• [Written problem]: Reproduce the listing below, renaming every "Instruction" to "Directive" and keeping everything else the same.

• [Data for the task]:
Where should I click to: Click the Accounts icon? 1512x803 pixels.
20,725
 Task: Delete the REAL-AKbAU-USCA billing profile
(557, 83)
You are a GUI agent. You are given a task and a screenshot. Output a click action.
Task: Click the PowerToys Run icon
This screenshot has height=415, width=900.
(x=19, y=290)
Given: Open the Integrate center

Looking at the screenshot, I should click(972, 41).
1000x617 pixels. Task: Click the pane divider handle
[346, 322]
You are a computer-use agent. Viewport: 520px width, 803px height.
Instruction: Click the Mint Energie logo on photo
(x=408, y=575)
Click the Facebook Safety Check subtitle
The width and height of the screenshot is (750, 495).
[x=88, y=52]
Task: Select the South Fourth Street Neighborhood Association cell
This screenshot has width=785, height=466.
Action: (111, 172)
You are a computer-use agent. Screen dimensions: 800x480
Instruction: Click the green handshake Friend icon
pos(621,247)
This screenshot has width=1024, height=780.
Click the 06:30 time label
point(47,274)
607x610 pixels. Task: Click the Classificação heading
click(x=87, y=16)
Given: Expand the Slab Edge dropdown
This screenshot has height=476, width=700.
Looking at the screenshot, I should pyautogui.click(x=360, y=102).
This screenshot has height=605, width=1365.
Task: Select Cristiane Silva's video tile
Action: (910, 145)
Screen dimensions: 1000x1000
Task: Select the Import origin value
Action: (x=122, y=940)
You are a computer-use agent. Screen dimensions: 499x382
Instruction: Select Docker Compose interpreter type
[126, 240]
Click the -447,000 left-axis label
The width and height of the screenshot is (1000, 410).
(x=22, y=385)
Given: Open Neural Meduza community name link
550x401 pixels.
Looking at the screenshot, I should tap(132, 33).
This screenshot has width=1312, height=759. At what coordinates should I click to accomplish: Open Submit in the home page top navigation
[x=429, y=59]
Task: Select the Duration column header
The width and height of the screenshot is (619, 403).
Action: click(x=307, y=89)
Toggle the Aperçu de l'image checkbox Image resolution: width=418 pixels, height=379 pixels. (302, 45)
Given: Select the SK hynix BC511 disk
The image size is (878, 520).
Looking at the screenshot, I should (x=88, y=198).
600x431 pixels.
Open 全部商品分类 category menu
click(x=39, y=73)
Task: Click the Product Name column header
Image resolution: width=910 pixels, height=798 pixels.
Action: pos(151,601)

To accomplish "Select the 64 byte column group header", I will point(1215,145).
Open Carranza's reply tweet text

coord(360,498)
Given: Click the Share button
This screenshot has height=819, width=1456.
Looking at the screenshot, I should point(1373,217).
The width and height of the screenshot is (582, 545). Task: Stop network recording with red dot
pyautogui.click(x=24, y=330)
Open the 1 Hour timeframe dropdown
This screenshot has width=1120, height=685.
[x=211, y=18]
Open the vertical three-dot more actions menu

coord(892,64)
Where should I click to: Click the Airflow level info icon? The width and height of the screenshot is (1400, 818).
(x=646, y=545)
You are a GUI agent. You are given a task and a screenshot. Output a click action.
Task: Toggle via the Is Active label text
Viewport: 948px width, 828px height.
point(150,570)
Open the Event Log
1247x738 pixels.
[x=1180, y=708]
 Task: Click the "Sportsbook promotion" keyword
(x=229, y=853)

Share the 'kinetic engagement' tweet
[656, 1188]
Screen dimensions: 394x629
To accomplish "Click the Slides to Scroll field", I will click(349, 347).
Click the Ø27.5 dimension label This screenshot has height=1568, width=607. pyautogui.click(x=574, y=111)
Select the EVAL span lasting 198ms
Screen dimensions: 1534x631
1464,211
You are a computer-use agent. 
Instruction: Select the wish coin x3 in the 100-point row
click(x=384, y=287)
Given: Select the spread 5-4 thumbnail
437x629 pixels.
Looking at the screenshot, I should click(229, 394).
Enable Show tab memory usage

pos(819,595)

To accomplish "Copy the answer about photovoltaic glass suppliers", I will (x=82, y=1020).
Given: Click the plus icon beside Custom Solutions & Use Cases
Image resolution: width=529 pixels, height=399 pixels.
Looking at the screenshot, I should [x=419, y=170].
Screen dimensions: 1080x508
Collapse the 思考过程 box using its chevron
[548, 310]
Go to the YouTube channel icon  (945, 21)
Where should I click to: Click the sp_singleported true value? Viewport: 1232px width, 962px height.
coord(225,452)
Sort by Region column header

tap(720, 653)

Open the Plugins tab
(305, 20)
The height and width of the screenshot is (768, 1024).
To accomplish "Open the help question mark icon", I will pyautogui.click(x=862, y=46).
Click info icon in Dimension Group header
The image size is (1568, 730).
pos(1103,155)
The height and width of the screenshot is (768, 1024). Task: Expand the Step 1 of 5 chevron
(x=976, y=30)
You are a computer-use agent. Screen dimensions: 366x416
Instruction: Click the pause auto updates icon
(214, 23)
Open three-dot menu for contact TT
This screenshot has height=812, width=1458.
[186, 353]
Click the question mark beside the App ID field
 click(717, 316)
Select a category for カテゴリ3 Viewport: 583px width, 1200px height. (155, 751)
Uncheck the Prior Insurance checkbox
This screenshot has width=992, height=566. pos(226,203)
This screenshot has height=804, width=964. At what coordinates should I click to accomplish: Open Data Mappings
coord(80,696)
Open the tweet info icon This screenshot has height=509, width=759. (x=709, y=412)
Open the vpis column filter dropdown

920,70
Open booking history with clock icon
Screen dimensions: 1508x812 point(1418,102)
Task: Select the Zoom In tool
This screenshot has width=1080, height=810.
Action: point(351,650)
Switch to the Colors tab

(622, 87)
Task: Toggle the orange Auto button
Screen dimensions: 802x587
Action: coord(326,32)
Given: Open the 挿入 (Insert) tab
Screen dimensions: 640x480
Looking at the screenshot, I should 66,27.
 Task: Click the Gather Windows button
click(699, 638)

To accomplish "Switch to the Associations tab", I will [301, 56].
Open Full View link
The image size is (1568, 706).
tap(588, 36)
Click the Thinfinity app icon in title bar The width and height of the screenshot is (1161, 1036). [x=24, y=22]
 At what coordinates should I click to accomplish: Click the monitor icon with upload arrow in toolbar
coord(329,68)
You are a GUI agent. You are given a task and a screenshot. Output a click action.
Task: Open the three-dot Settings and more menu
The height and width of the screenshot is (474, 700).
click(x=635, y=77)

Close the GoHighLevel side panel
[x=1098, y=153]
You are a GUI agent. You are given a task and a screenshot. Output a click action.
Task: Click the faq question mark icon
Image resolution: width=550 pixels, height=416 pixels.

• [Exercise answer]:
Where should I click to: Click the Accounts icon? 1512x803 pixels.
20,725
 Task: Delete the REAL-AKbAU-USCA billing profile
(557, 83)
You are a GUI agent. You are given a task and a screenshot. Output a click action.
Task: Click the PowerToys Run icon
This screenshot has height=415, width=900.
(x=19, y=290)
Given: Open the Integrate center

Looking at the screenshot, I should click(972, 41).
1000x617 pixels. Task: Click the pane divider handle
[346, 322]
You are a computer-use agent. Viewport: 520px width, 803px height.
Directive: Click the Mint Energie logo on photo
(x=408, y=575)
Click the Facebook Safety Check subtitle
The width and height of the screenshot is (750, 495).
[x=88, y=52]
Task: Select the South Fourth Street Neighborhood Association cell
This screenshot has width=785, height=466.
Action: (111, 172)
You are a computer-use agent. Screen dimensions: 800x480
Directive: Click the green handshake Friend icon
pos(621,247)
This screenshot has width=1024, height=780.
Click the 06:30 time label
point(47,274)
607x610 pixels. Task: Click the Classificação heading
click(x=87, y=16)
Given: Expand the Slab Edge dropdown
This screenshot has height=476, width=700.
Looking at the screenshot, I should pyautogui.click(x=360, y=102).
This screenshot has height=605, width=1365.
Task: Select Cristiane Silva's video tile
Action: (910, 145)
Screen dimensions: 1000x1000
Task: Select the Import origin value
Action: (x=122, y=940)
You are a computer-use agent. Screen dimensions: 499x382
Directive: Select Docker Compose interpreter type
[126, 240]
Click the -447,000 left-axis label
The width and height of the screenshot is (1000, 410).
(x=22, y=385)
Given: Open Neural Meduza community name link
550x401 pixels.
Looking at the screenshot, I should tap(132, 33).
This screenshot has width=1312, height=759. At what coordinates should I click to accomplish: Open Submit in the home page top navigation
[x=429, y=59]
Task: Select the Duration column header
The width and height of the screenshot is (619, 403).
Action: click(x=307, y=89)
Toggle the Aperçu de l'image checkbox Image resolution: width=418 pixels, height=379 pixels. (302, 45)
Given: Select the SK hynix BC511 disk
The image size is (878, 520).
Looking at the screenshot, I should (x=88, y=198).
600x431 pixels.
Open 全部商品分类 category menu
click(x=39, y=73)
Task: Click the Product Name column header
Image resolution: width=910 pixels, height=798 pixels.
Action: pos(151,601)

To accomplish "Select the 64 byte column group header", I will point(1215,145).
Open Carranza's reply tweet text

coord(360,498)
Given: Click the Share button
This screenshot has height=819, width=1456.
Looking at the screenshot, I should point(1373,217).
The width and height of the screenshot is (582, 545). Task: Stop network recording with red dot
pyautogui.click(x=24, y=330)
Open the 1 Hour timeframe dropdown
This screenshot has width=1120, height=685.
[x=211, y=18]
Open the vertical three-dot more actions menu

coord(892,64)
Where should I click to: Click the Airflow level info icon? The width and height of the screenshot is (1400, 818).
(x=646, y=545)
You are a GUI agent. You are given a task and a screenshot. Output a click action.
Task: Toggle via the Is Active label text
Viewport: 948px width, 828px height.
point(150,570)
Open the Event Log
1247x738 pixels.
[x=1180, y=708]
 Task: Click the "Sportsbook promotion" keyword
(x=229, y=853)

Share the 'kinetic engagement' tweet
[656, 1188]
Screen dimensions: 394x629
To accomplish "Click the Slides to Scroll field", I will click(349, 347).
Click the Ø27.5 dimension label This screenshot has height=1568, width=607. pyautogui.click(x=574, y=111)
Select the EVAL span lasting 198ms
Screen dimensions: 1534x631
1464,211
You are a computer-use agent. 
Directive: Select the wish coin x3 in the 100-point row
click(x=384, y=287)
Given: Select the spread 5-4 thumbnail
437x629 pixels.
Looking at the screenshot, I should click(229, 394).
Enable Show tab memory usage

pos(819,595)

To accomplish "Copy the answer about photovoltaic glass suppliers", I will (x=82, y=1020).
Given: Click the plus icon beside Custom Solutions & Use Cases
Image resolution: width=529 pixels, height=399 pixels.
Looking at the screenshot, I should [x=419, y=170].
Screen dimensions: 1080x508
Collapse the 思考过程 box using its chevron
[548, 310]
Go to the YouTube channel icon  (945, 21)
Where should I click to: Click the sp_singleported true value? Viewport: 1232px width, 962px height.
coord(225,452)
Sort by Region column header

tap(720, 653)

Open the Plugins tab
(305, 20)
The height and width of the screenshot is (768, 1024).
To accomplish "Open the help question mark icon", I will pyautogui.click(x=862, y=46).
Click info icon in Dimension Group header
The image size is (1568, 730).
pos(1103,155)
The height and width of the screenshot is (768, 1024). Task: Expand the Step 1 of 5 chevron
(x=976, y=30)
You are a computer-use agent. Screen dimensions: 366x416
Directive: Click the pause auto updates icon
(214, 23)
Open three-dot menu for contact TT
This screenshot has height=812, width=1458.
[186, 353]
Click the question mark beside the App ID field
 click(717, 316)
Select a category for カテゴリ3 Viewport: 583px width, 1200px height. (155, 751)
Uncheck the Prior Insurance checkbox
This screenshot has width=992, height=566. pos(226,203)
This screenshot has height=804, width=964. At what coordinates should I click to accomplish: Open Data Mappings
coord(80,696)
Open the tweet info icon This screenshot has height=509, width=759. (x=709, y=412)
Open the vpis column filter dropdown

920,70
Open booking history with clock icon
Screen dimensions: 1508x812 point(1418,102)
Task: Select the Zoom In tool
This screenshot has width=1080, height=810.
Action: point(351,650)
Switch to the Colors tab

(622, 87)
Task: Toggle the orange Auto button
Screen dimensions: 802x587
Action: coord(326,32)
Given: Open the 挿入 (Insert) tab
Screen dimensions: 640x480
Looking at the screenshot, I should 66,27.
 Task: Click the Gather Windows button
click(699, 638)

To accomplish "Switch to the Associations tab", I will [301, 56].
Open Full View link
The image size is (1568, 706).
tap(588, 36)
Click the Thinfinity app icon in title bar The width and height of the screenshot is (1161, 1036). [x=24, y=22]
 At what coordinates should I click to accomplish: Click the monitor icon with upload arrow in toolbar
coord(329,68)
You are a GUI agent. You are given a task and a screenshot. Output a click action.
Task: Open the three-dot Settings and more menu
The height and width of the screenshot is (474, 700).
click(x=635, y=77)

Close the GoHighLevel side panel
[x=1098, y=153]
You are a GUI agent. You are given a task and a screenshot. Output a click action.
Task: Click the faq question mark icon
Image resolution: width=550 pixels, height=416 pixels.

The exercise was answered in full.